Als Robinson in der Wohnung anlangte, fand er die ganze Familie in eine so tiefe Trauer versenkt, daß er es noch nicht für rathsam hielt, einige Worte des Trostes auszusprechen. So blieben Alle still, bis die Nacht hereinbrach und die Zeit zum Schlafengehen herannahte. Die Kinder waren bereits zu Bette gebracht worden.

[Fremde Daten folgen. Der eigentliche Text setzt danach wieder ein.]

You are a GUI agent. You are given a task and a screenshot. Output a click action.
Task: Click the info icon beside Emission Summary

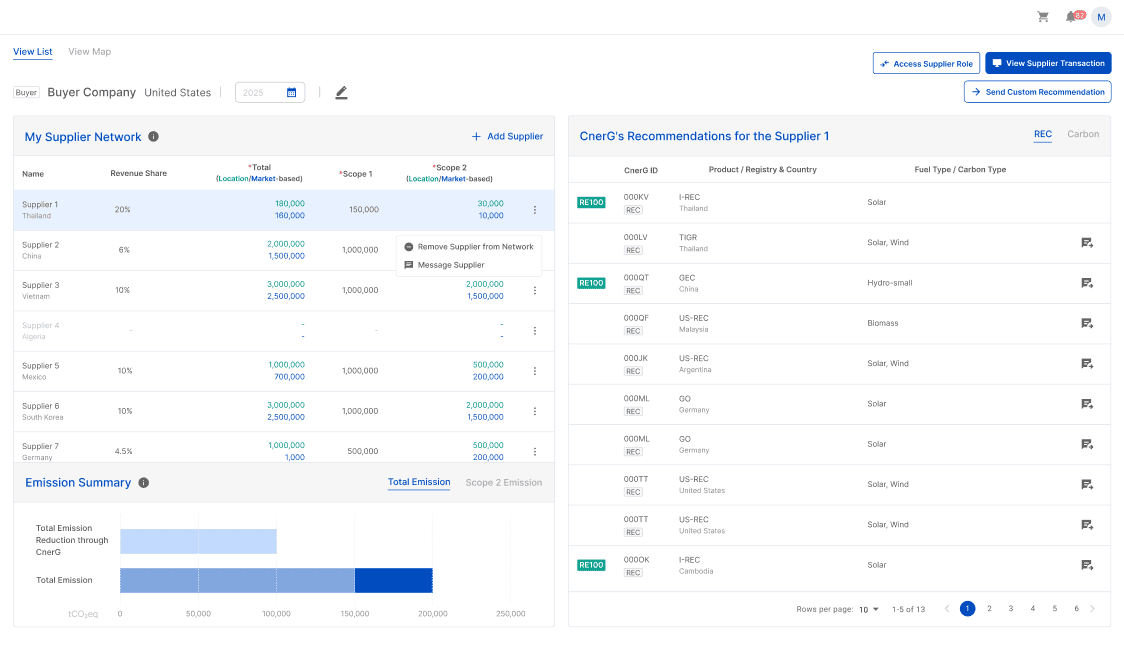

Herr Seagrave aber saß stumm und traurig da und hielt die Hand seiner Gattin umfaßt, während diese ihr kummerschweres Haupt auf seine Schulter lehnte und zuweilen einen tiefen und schmerzlichen Seufzer ausstieß. Die Gemüthsstimmung des unglücklichen Mannes war düster und schwermuthsvoll, und es schien beinahe, als ob er mit Gott und seinem Schicksale bitterlich hadere.

Als die gewöhnliche Schlafstunde längst vorüber war, unterbrach Hurtig endlich das lange Schweigen und sagte ernst, aber ruhig: »Gewiß, Herr Seagrave, haben sie nicht im Sinn, die ganze Nacht aufzubleiben?«

»O nein,« erwiederte Herr Seagrave mürrisch, indem er mit ungeduldiger Heftigkeit aufsprang. »Nein, es würde doch zu nichts helfen. Komm, mein Kind, laß uns zur Ruhe gehen!«

Madame Seagrave stand auf und zog sich hinter ihre Vorhänge zurück. Als jedoch ihr Gatte im Begriff schien, nachzufolgen, schlug Hurtig, ohne ein Wort zu sprechen, die Bibel auf und legte sie vor sich hin auf den Tisch. Herr Seagrave schien diese Bewegung nicht zu bemerken, William aber ergriff sanft seinen Arm, deutete auf die heilige Schrift, und begab sich dann hinter die Vorhänge, um seine Mutter zurückzuführen.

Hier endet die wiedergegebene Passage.